**Activity**.
The response should hold each line from the entries below where "computer" is found.

**Information provided**.
++++++++

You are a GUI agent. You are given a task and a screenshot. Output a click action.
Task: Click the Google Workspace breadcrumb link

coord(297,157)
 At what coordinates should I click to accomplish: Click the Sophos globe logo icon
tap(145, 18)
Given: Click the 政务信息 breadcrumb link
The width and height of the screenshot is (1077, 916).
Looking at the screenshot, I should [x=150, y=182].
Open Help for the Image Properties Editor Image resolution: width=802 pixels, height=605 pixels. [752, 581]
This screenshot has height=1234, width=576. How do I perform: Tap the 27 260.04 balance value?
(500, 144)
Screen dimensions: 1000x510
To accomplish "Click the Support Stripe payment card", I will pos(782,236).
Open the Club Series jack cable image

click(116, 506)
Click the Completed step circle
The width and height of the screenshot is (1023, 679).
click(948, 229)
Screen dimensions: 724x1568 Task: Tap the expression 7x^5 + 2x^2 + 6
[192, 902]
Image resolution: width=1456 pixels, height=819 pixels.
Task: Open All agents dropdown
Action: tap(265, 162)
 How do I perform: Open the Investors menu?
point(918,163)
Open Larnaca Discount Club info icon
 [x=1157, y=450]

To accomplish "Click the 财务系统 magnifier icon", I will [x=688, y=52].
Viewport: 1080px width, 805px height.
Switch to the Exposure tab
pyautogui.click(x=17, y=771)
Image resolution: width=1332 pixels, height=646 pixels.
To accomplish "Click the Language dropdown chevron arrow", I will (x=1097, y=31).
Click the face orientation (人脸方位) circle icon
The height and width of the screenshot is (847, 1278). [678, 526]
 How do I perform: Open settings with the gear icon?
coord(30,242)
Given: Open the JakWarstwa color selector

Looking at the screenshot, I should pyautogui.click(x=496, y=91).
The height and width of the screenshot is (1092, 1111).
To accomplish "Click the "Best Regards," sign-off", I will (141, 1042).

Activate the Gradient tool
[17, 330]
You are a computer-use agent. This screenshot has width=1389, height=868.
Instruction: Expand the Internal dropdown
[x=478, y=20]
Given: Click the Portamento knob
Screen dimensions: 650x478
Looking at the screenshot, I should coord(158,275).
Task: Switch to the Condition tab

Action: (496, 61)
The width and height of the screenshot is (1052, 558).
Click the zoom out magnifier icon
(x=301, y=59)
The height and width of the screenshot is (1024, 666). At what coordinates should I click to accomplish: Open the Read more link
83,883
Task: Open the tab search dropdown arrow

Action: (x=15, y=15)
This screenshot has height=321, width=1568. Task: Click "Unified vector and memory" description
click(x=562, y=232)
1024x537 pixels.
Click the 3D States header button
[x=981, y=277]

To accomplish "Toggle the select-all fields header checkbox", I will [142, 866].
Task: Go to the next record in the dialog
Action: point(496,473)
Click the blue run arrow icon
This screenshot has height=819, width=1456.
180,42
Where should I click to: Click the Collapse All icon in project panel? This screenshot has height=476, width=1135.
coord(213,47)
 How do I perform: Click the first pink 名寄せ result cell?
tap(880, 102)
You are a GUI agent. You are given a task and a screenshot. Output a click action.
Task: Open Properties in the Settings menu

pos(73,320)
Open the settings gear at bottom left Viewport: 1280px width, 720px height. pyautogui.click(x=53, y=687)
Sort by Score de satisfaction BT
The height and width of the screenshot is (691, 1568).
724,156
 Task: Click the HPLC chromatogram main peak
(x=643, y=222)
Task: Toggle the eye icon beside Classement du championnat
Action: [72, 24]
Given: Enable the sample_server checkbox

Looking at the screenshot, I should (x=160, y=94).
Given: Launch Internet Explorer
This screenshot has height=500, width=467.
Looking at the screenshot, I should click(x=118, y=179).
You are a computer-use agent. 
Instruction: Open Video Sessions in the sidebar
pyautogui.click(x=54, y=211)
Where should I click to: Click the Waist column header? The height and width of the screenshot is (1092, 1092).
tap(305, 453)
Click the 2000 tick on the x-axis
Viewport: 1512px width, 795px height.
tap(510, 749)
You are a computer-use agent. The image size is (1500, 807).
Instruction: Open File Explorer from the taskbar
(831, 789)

++++++++

**Your response**.
You are a computer-use agent. This screenshot has width=1389, height=868.
You are a computer-use agent. 
You are a computer-use agent. The image size is (1500, 807).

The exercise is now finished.